(ブルームバーグ):米連邦準備制度理事会(FRB)のパウエル議長は、金融当局は政策金利の調整を急ぐ必要はないとの見解を示した。追加利下げに動く前に、辛抱強く待つ考えを改めて示唆した格好だ。
パウエル議長は11日、上院銀行委員会の公聴会で証言。「政策スタンスは景気抑制の度合いが以前より顕著に弱まっており、経済は強さを維持している。よって政策スタンスの調整を急ぐ必要はない」と述べた。
「政策による景気抑制の度合い低下が速過ぎ、ないし行き過ぎとなれば、インフレ面での進展を妨げる可能性がある」と指摘。「一方で遅過ぎ、または少な過ぎであれば、経済活動と雇用を過度に弱めかねない」とパウエル氏は述べた。
今回の証言は、米連邦公開市場委員会(FOMC)の1月会合後の記者会見での発言とほぼ同内容となった。
FOMCは1月の会合で政策金利の据え置きを決定。2024年終盤には3会合連続で利下げを実施していた。パウエル議長をはじめ政策当局者らは、インフレの鈍化でさらなる進展を目にするまで政策金利を据え置く可能性が高いとのシグナルを発している。またトランプ大統領の経済政策が一段と明瞭になるまで、金融政策の調整を待ちたいとの姿勢も示している。

インフレ圧力
労働市場は引き続き健全だ。そうした状況も背景に、当局者は追加利下げを検討する上で辛抱強くなれるとの考えを表明している。11日の証言でパウエル氏は、労働市場について「おおむね均衡が取れている」とし、「顕著なインフレ圧力の要因にはなっていない」と説明した。
インフレ率については、当局目標の2%を「やや上回っている」とし、インフレ期待に関しては「引き続き十分抑制されているように見受けられる」と語った。
一方、トランプ大統領の政策提案を受けて経済の先行きは不透明感が強まっている。トランプ政権は、中国からの輸入品に対する追加関税や全ての鉄鋼・アルミニウム輸入への関税などを発表。不法移民の取り締まりにも乗り出している。
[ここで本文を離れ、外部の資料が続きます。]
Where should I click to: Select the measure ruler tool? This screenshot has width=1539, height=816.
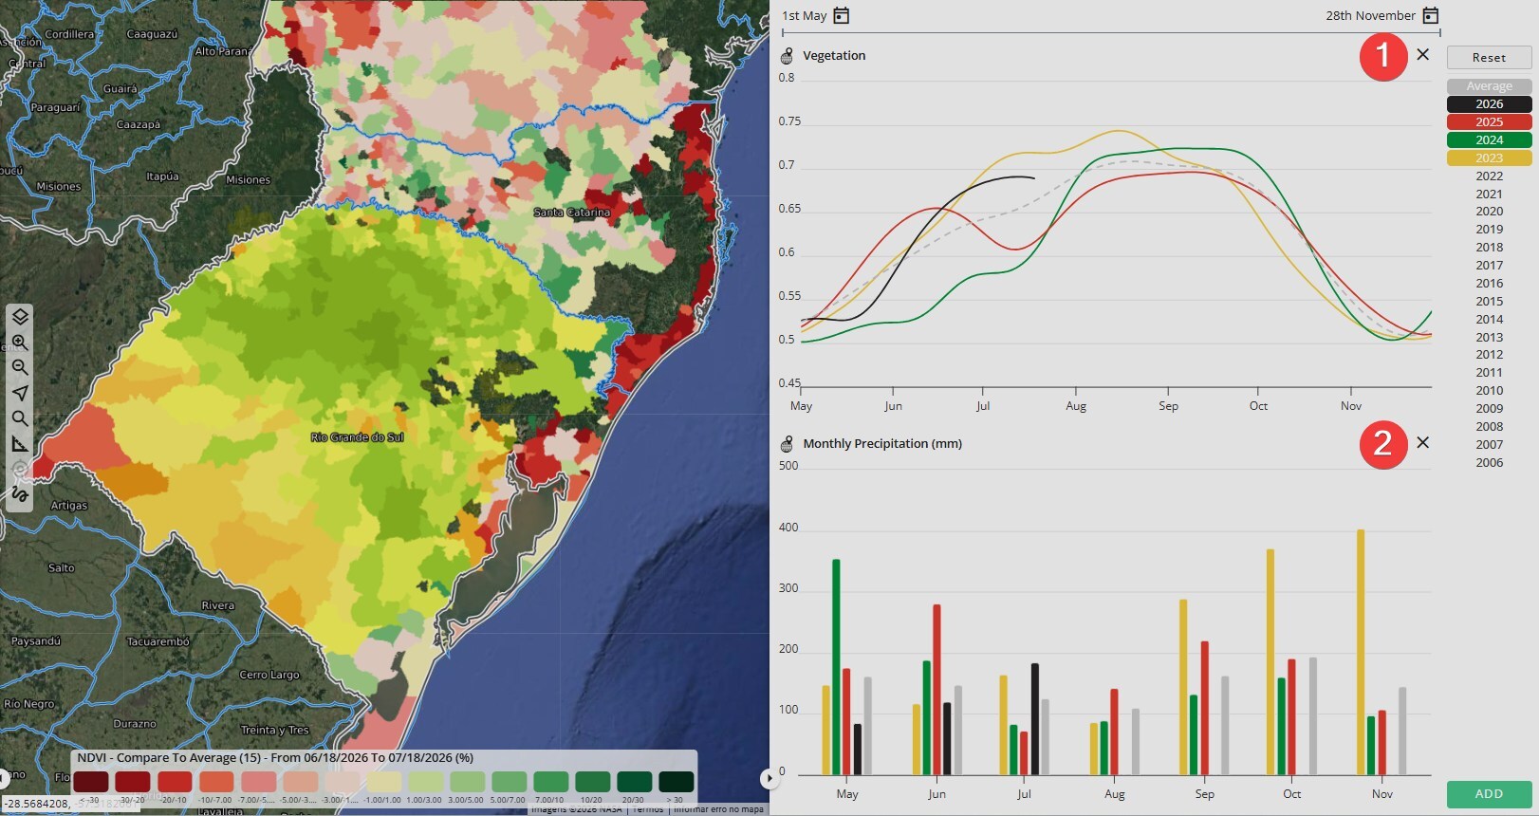(20, 444)
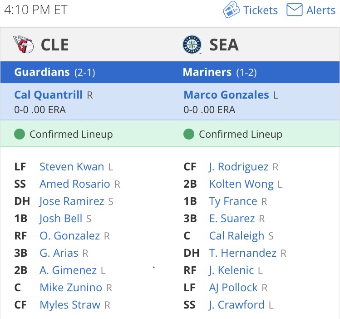Select J. Rodriguez, Seattle center fielder
Viewport: 340px width, 319px height.
[x=239, y=167]
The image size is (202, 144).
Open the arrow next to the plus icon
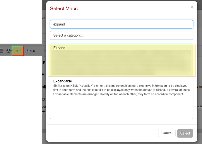(20, 51)
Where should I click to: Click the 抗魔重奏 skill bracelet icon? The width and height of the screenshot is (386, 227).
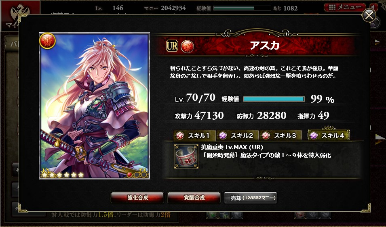pos(186,156)
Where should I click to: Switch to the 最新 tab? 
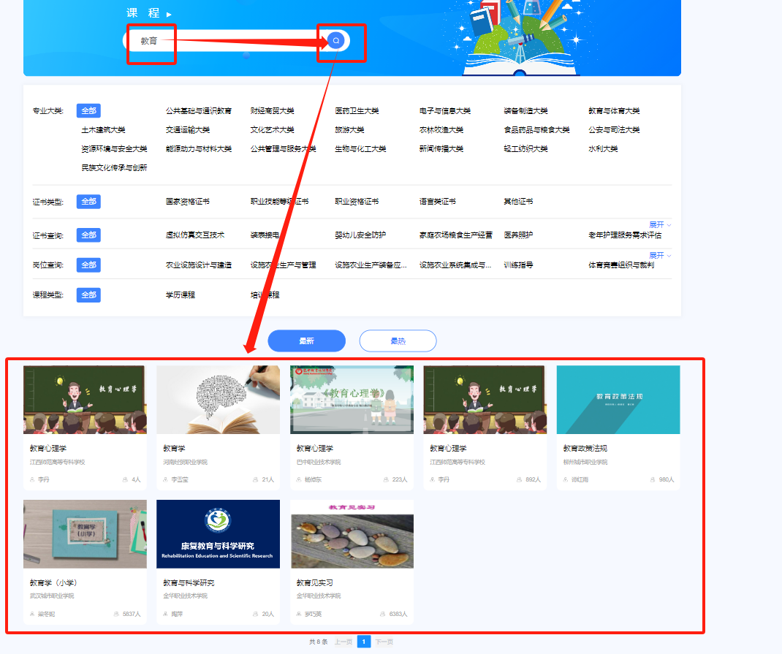306,341
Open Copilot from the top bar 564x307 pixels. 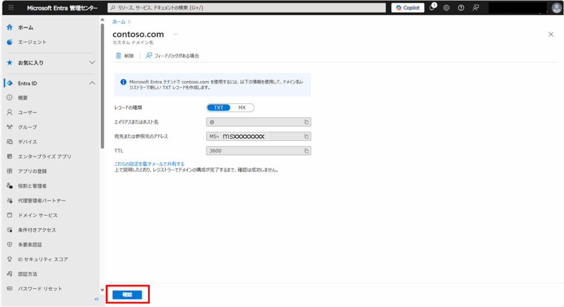tap(408, 8)
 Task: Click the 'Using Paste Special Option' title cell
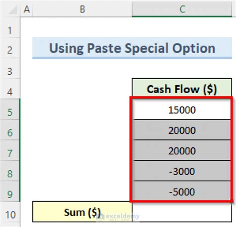[132, 48]
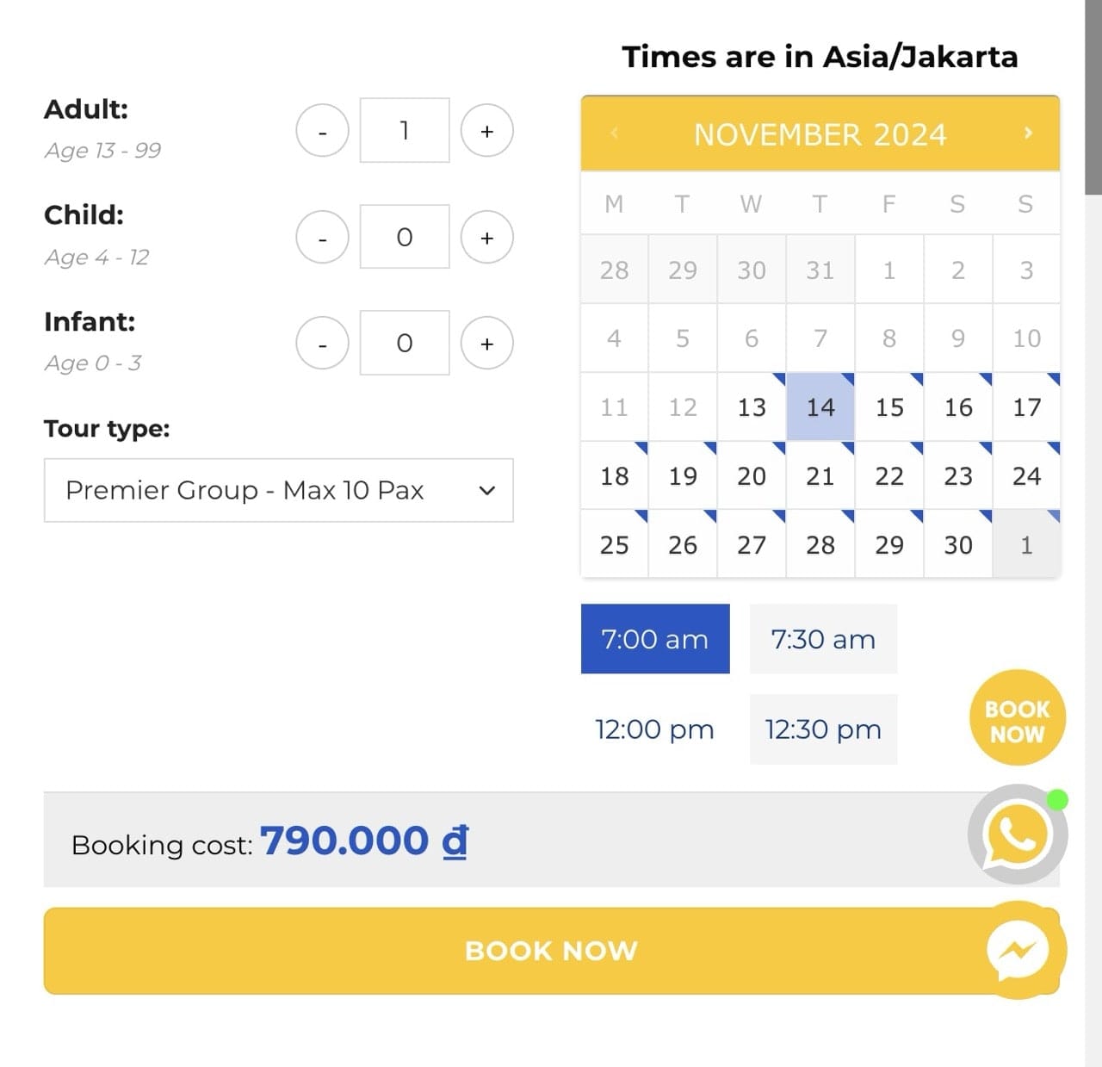Click the wide yellow BOOK NOW button
Image resolution: width=1102 pixels, height=1067 pixels.
click(x=552, y=951)
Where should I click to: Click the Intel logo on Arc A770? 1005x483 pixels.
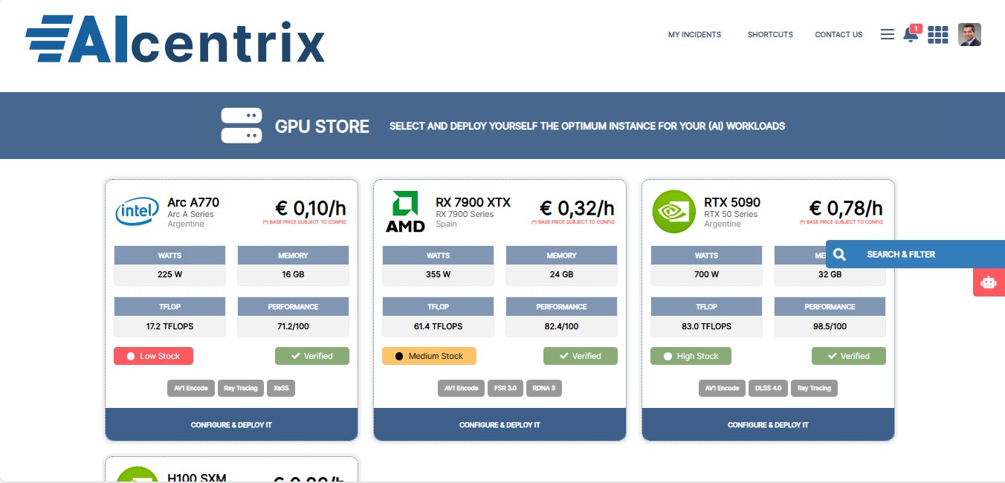tap(138, 212)
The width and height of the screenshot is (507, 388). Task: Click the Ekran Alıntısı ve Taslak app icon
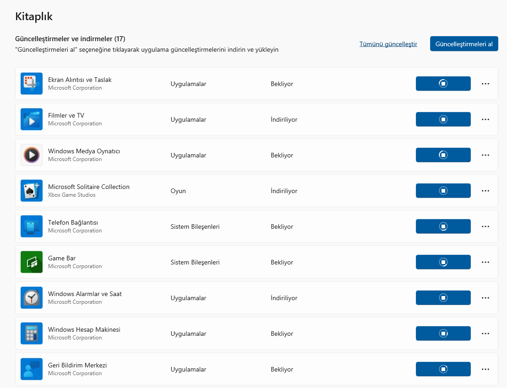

そうした政策はインフレに上向きの圧力をもたらし、経済成長の重しになったり、就業可能な労働者数の抑制につながる恐れがある。そうなった場合、金融政策にも影響が及ぶ可能性が高い。一部の金融当局者はトランプ氏の政策を経済予測に織り込み始めているが、織り込むには計画の詳細がまだ不十分だと指摘する当局者もいる。
パウエル氏は証言で、「われわれは2大責務における両面のリスクに注意を払っている。政策は、われわれが直面するリスクと不確実性に対処する上で良い態勢にある」と語った。
銀行資本要件
冒頭証言後の質疑応答では、議員から銀行資本規制について質問が出た。長らく待たれている銀行資本要件の計画案について「非常に速やかに」合意に達し、他の主要国・地域や国際的な取り決めと整合した内容になると期待していると、パウエル氏は述べた。
パウエル氏は「われわれは『バーゼル3最終化』の完了に引き続きコミットしている。諸外国の銀行が破綻しないよう世界的な基準が存在することは米国の銀行そして経済にとって良いことだと考えられる」と述べた。
連邦政府の支払い
質疑応答ではまた、連邦政府の支払いにおける金融当局の役割について発言。システムは安全だとした上で、金融当局はシステムにおいて決定を下すような役割は担っていないと述べた。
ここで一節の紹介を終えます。